The configuration of the Azure Function App is straightforward. You have to provide the type of input and output, the name of the Queues, and the environment variable name containing the connection string to connect to the Service Bus securely. Other parameters may be required depending on your type of input and output.

{
 "scriptFile": "__init__.py",
 "bindings": [
   {
     "name": "msgIn",
     "type": "serviceBusTrigger",
     "direction": "in",
     "queueName": "inputqueue",
     "connection": "InputBusQueueConnectionString"
   },
   {
     "name": "msgOut",
     "type": "serviceBus",
     "direction": "out",
     "queueName": "outputqueue",
     "connection": "OutputBusQueueConnectionString",
   }
 ]
}import json
import business

import azure.functions as func

def main(msgIn: func.ServiceBusMessage, msgOut: func.Out[str]):
   input_data = json.loads(msgIn.get_body())
   output_data = business.process(input_data)
   msgOut.set(json.dumps(output_data))

It’s as simple as that. Our business logic code will be portable as it remains independent of the rest of the code. The implementation of this main function allows us to choose a preferred serialization method. Later on, we’ll be free to change our architecture and drop the Azure Function App for another service without re-implementing or refactoring our business logic.

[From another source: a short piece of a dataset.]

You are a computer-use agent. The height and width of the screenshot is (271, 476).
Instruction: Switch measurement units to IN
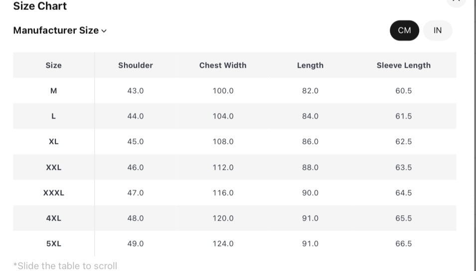pos(438,30)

This architecture is similar to what Apache Storm can offer.

The benefits

This architecture offers multiple benefits:

• Real-time results. Every document is processed as soon as possible without any additional technical cost.

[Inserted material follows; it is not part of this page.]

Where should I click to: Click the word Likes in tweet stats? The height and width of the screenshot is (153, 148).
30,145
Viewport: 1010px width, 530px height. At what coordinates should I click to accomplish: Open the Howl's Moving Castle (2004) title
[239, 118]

• The overall architecture is fault-tolerant and consistent. When a single Function App crashes, the rest of the processing will continue independently. The crashed processing stage will also be retried thanks to the Azure Service Bus Queue and Peek-lock mode. The retry will be limited to the failed stage, not across all stages.

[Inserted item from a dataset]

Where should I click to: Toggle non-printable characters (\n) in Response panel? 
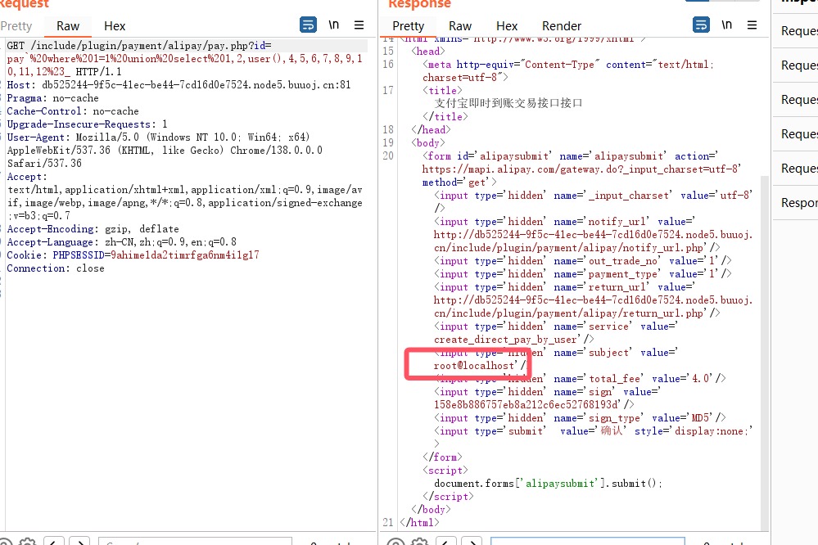(726, 25)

• The architecture is fully scalable at a fine-grain level. We would be able to scale out a specific stage if it’s the bottleneck. We will see later that this scalability has some limitations.

• There is absolutely zero management overhead. Both the Azure Function App and Azure Service Bus Queue are fully managed services.

The limitations

The architecture offers great benefit in terms of scalability, as we saw. However, the scalability of the Azure Function App has some limitations. Different service plans allow to scale app functions up to 4 cores vertically. Potentially speeding our process by a factor of four if we decide to manage a multi-threading Azure Function App. Unfortunately, we cannot go higher than four cores per function instance in the premium service plan.

The initial architecture presented here can easily scale out because of its stateless nature and the usage of the Service Bus Queue. However, there is also a horizontal limit on how much we can horizontally scale a function app. Indeed, we can only scale out a single Function App up to 100 instances in the Premium service plan or 200 instances in the Consumption plan. This gives us a maximum of (100 × 4) 400 vCPUs per stage in our processing.

Assuming a single document takes 1 minute to go through all the stages sequentially, the maximum we can achieve is 400 documents per minute or 6,66/s.

The cost

By assuming we want to process at least 6,66 documents per second, we’ll need 100 instances with 4 vCPUs in the premium service plan.

Presently, such a setup would require a monthly cost of approximately $185.759,74. In comparison, an alternative using only VMs would cost only $31.220,69 per month.

Conclusion

Despite the fact this architecture offers many interesting benefits, we can not neglect the financial aspect. We would definitely not recommend using such an architecture for intensive workload mainly because of scalability limitations and cost. The Azure Function App initially targets the development of a simple API endpoint serving the rest of the Azure infrastructure. This is obviously not matching the use case presented here.

The Azure Function App is still good and would suit an event-based function that does not target an intensive amount of computations per second. The architecture presented here still makes sense and would be better implemented with other components like Azure Container Instance. For the specific purpose of this article, we think the Azure batch would definitely be a much better choice.